## EXERCISE DETAILS
Reproduce the records verbatim, from the line containing "Select highlighted weapon" through the line containing "Select the coconut food item", including both of those lines.

## SUPPLIED INFORMATION

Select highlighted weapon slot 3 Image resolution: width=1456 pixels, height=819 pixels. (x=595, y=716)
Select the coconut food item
---
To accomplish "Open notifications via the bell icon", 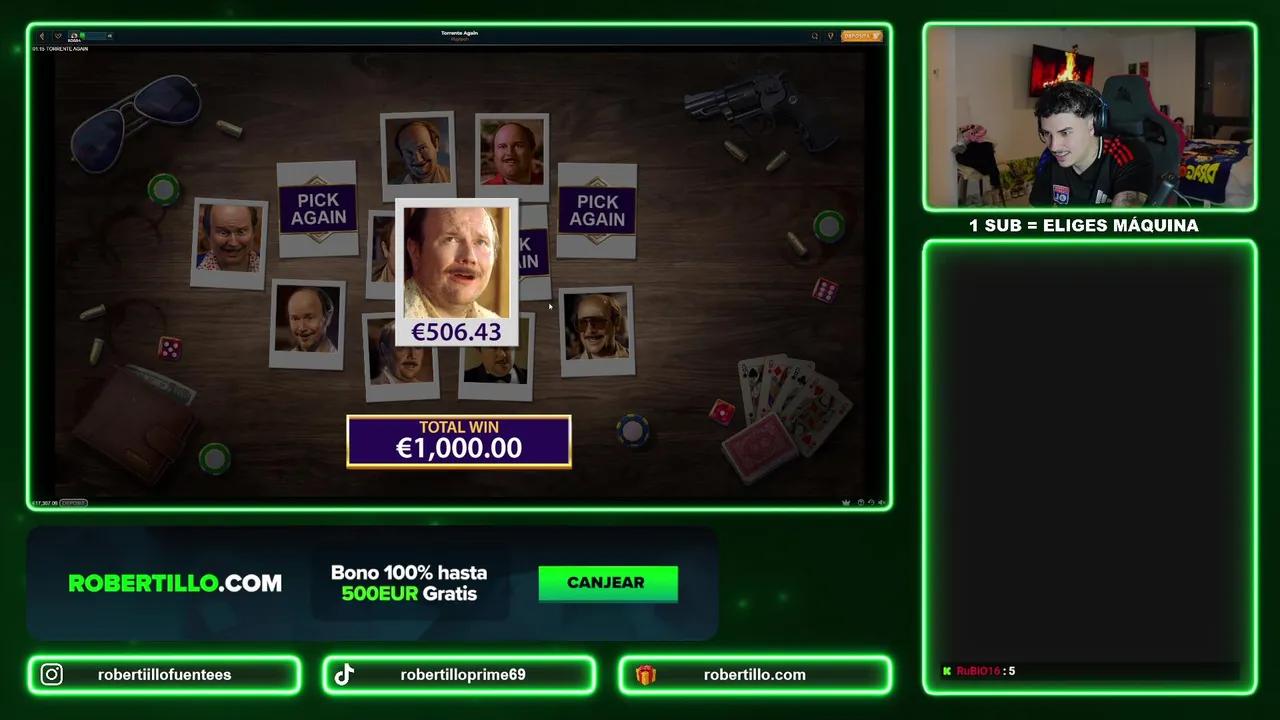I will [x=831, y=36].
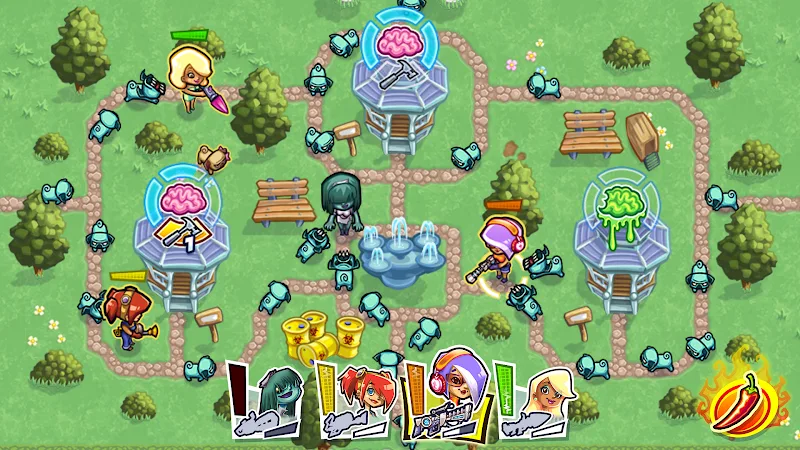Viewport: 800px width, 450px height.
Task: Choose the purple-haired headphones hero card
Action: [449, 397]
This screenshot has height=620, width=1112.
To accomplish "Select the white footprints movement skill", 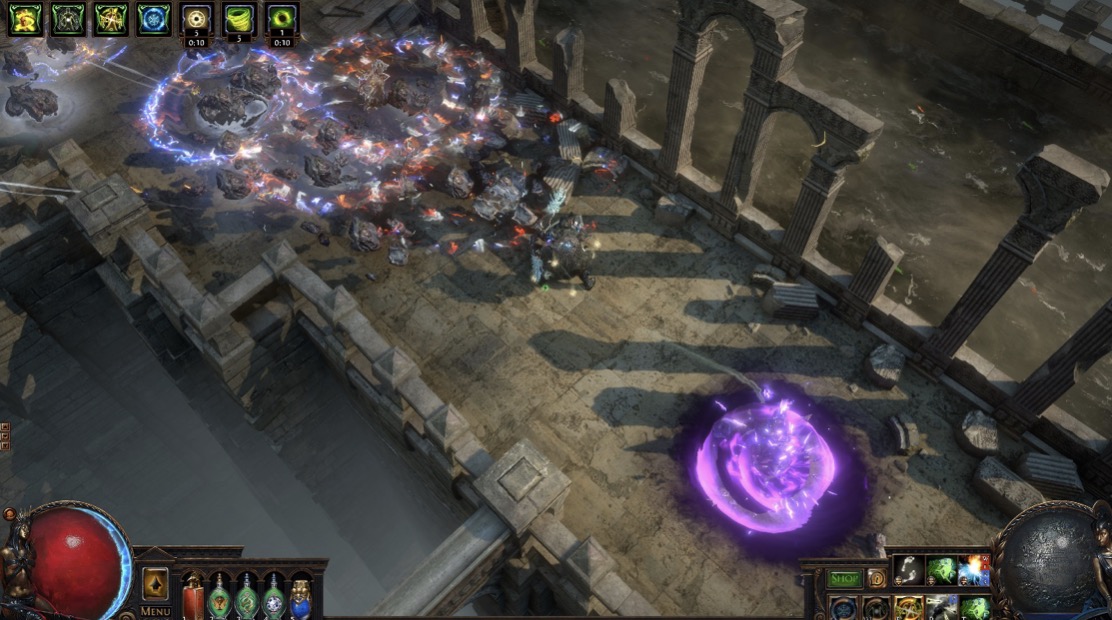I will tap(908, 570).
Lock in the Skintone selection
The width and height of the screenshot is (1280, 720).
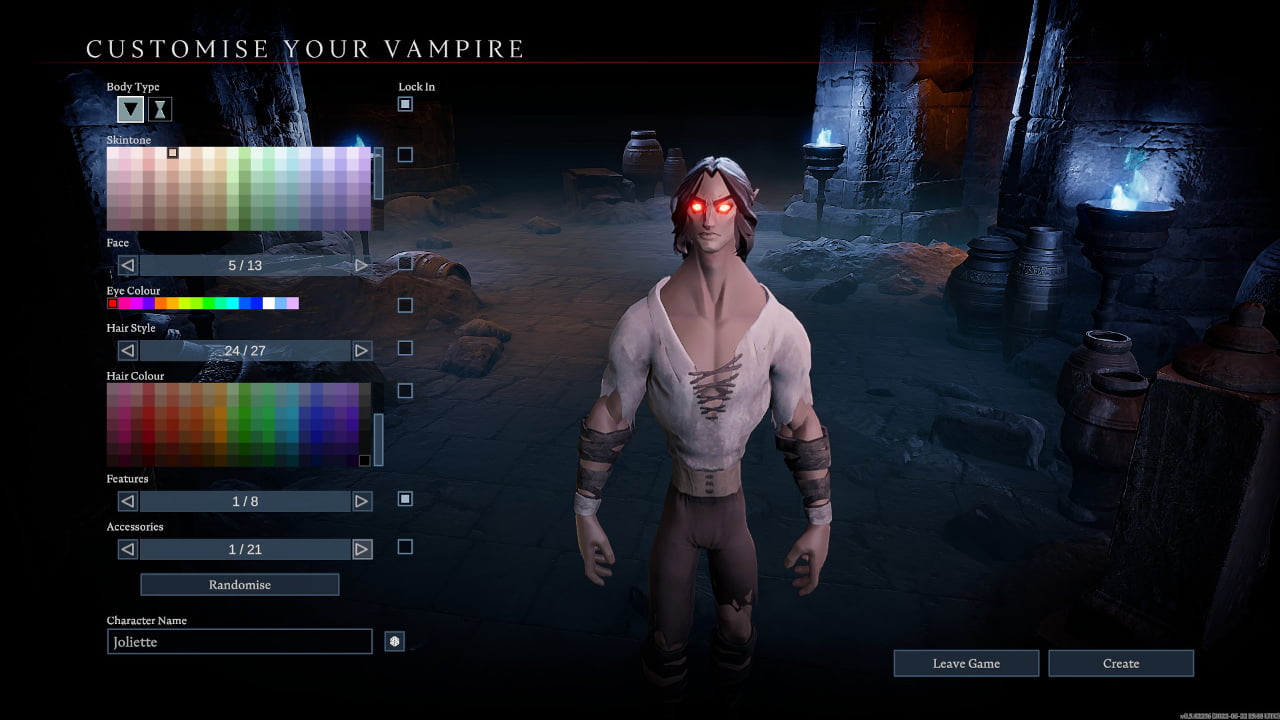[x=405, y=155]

## TASK RESULT
Select highlighted weapon slot 3 Image resolution: width=1456 pixels, height=819 pixels. (x=595, y=716)
Select the coconut food item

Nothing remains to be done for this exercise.